- Opening Delimiter -

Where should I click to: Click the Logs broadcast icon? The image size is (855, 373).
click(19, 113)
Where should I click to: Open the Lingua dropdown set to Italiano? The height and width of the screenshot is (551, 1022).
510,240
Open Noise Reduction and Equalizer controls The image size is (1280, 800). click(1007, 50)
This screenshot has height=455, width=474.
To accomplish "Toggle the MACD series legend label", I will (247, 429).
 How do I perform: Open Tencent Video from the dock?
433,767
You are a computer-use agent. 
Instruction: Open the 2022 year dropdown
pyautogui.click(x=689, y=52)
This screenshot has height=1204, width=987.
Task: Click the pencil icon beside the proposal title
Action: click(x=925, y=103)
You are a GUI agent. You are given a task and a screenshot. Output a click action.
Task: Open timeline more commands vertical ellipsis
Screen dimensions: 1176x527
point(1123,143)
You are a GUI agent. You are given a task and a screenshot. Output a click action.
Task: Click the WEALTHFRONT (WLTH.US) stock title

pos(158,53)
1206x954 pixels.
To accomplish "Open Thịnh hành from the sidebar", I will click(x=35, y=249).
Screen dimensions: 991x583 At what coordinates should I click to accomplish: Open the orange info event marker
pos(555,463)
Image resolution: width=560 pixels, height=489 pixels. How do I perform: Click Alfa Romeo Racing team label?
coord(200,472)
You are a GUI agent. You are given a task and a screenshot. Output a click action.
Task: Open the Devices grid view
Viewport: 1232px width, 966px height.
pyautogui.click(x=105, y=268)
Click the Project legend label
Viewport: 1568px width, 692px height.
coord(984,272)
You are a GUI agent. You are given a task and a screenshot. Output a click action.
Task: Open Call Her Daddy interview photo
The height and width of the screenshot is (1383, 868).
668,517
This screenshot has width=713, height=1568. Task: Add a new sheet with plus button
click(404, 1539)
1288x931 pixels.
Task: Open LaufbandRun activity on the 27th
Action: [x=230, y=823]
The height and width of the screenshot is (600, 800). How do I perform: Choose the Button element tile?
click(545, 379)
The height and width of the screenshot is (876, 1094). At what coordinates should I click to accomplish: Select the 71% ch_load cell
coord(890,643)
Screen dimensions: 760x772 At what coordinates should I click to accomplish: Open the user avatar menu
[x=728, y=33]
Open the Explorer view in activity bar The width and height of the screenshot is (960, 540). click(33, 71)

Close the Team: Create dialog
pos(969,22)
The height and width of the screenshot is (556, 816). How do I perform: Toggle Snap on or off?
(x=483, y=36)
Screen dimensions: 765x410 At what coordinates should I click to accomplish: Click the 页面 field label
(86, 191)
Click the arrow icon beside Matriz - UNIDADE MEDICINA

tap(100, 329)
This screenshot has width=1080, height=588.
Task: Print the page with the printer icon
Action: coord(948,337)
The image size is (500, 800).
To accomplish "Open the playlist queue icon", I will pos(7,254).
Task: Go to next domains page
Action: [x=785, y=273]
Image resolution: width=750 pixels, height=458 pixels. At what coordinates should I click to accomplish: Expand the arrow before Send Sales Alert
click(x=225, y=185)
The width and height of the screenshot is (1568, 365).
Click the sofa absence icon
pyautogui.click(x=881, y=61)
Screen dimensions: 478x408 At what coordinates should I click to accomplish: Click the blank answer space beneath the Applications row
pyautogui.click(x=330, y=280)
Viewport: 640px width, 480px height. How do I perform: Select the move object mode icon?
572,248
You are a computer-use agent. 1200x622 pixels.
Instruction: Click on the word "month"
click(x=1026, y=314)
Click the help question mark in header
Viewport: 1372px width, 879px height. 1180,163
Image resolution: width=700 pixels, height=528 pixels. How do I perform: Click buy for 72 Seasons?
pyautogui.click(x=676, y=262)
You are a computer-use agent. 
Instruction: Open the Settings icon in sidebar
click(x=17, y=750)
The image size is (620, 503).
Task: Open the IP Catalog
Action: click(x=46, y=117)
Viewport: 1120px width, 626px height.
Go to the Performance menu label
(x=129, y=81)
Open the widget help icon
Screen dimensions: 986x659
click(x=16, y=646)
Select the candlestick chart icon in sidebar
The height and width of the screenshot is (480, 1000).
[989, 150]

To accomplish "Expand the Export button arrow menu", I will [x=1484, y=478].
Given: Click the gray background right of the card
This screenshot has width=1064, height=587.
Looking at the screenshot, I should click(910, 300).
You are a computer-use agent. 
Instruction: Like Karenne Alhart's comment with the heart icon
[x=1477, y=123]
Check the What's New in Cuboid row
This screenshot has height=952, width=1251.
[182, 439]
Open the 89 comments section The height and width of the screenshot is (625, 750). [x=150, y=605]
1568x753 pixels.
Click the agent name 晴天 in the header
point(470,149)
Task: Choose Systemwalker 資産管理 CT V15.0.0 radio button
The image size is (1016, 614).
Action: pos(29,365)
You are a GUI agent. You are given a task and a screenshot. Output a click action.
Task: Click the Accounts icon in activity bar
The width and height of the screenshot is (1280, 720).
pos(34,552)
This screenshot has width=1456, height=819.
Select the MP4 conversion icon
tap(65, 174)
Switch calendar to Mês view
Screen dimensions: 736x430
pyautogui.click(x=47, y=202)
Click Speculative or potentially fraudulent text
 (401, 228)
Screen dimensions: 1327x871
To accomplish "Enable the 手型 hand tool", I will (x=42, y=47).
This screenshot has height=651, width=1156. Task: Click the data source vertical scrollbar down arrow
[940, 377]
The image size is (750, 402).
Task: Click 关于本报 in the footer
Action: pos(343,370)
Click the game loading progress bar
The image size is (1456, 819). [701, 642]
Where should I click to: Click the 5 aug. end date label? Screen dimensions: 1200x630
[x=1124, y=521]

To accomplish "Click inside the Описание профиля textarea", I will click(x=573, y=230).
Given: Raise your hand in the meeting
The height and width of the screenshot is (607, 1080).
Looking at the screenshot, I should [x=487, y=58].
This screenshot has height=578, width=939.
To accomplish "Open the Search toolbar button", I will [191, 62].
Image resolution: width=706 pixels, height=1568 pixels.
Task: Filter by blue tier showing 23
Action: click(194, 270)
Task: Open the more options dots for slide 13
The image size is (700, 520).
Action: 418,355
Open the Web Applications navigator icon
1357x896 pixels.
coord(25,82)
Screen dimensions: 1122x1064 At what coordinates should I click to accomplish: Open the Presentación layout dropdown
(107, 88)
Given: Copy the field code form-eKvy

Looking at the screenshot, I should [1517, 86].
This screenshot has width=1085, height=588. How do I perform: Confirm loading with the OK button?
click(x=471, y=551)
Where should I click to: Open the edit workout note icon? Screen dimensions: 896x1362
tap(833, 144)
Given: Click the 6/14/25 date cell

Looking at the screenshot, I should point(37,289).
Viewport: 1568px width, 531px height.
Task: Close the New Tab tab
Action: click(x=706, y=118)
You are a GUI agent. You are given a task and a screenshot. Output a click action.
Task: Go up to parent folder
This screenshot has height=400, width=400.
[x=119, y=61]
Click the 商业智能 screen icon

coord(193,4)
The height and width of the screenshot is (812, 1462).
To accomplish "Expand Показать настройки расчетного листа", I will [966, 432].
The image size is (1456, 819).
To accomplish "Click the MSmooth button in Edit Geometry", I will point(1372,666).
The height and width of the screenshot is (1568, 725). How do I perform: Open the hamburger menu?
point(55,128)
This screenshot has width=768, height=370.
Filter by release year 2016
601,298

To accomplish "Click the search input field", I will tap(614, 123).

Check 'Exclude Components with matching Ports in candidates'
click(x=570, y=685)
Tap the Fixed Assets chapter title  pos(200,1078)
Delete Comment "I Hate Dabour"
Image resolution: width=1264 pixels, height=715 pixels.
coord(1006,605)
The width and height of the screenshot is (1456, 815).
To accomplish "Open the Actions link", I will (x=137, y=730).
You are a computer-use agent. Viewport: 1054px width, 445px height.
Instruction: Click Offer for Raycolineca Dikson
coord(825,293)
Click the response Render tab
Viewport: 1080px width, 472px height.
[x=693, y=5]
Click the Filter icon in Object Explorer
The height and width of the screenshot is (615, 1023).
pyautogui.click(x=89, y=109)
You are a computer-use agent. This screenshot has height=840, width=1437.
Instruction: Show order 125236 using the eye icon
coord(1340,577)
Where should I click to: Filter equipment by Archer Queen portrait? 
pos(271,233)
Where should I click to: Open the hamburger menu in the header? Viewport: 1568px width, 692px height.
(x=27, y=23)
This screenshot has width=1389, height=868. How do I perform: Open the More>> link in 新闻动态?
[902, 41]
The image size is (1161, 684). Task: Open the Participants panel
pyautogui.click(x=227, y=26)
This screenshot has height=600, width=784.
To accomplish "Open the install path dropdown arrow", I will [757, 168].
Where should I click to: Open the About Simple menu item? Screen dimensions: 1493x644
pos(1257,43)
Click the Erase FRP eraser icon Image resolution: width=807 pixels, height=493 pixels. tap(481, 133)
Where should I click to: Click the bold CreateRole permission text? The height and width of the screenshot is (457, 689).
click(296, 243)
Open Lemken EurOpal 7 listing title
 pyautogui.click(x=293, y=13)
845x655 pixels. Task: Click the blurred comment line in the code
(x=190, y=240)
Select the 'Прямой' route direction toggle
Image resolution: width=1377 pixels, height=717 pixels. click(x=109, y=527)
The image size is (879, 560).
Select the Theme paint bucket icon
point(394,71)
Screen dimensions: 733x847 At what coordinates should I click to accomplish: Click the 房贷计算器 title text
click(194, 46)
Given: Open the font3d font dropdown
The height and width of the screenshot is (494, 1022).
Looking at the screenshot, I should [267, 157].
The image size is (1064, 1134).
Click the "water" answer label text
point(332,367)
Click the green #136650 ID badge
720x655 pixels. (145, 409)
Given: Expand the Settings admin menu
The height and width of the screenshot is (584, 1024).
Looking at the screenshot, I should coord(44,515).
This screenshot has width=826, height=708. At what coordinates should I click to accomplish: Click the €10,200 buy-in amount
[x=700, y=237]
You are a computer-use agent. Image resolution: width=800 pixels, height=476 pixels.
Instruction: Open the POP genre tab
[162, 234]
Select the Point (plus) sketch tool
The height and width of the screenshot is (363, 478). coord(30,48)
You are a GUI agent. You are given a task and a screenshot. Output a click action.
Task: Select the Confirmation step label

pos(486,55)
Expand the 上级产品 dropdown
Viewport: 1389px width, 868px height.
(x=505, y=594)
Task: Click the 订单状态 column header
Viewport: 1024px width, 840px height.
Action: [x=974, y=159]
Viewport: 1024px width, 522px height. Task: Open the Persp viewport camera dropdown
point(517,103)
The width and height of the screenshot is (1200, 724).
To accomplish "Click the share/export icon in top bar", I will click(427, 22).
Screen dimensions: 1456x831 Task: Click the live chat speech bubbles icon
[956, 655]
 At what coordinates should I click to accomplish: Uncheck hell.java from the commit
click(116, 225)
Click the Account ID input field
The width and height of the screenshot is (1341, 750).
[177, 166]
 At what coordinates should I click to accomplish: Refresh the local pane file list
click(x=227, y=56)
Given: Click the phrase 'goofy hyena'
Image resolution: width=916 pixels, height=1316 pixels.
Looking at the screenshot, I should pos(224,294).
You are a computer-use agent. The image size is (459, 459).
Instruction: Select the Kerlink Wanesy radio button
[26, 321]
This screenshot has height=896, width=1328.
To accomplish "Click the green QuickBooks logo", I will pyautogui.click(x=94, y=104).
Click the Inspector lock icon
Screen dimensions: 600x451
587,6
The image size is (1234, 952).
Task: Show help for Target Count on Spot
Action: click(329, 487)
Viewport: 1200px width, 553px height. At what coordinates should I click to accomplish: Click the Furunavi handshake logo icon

- Closing Delimiter -

Report every line in the data above in which the word "computer" appears.

EXERCISE SOLUTION:
You are a computer-use agent. 
You are a computer-use agent. 1200x622 pixels.
You are a computer-use agent. 
You are a computer-use agent. 
You are a computer-use agent. Viewport: 1054px width, 445px height.
You are a computer-use agent. This screenshot has height=840, width=1437.
You are a computer-use agent. Image resolution: width=800 pixels, height=476 pixels.
You are a computer-use agent. The image size is (459, 459).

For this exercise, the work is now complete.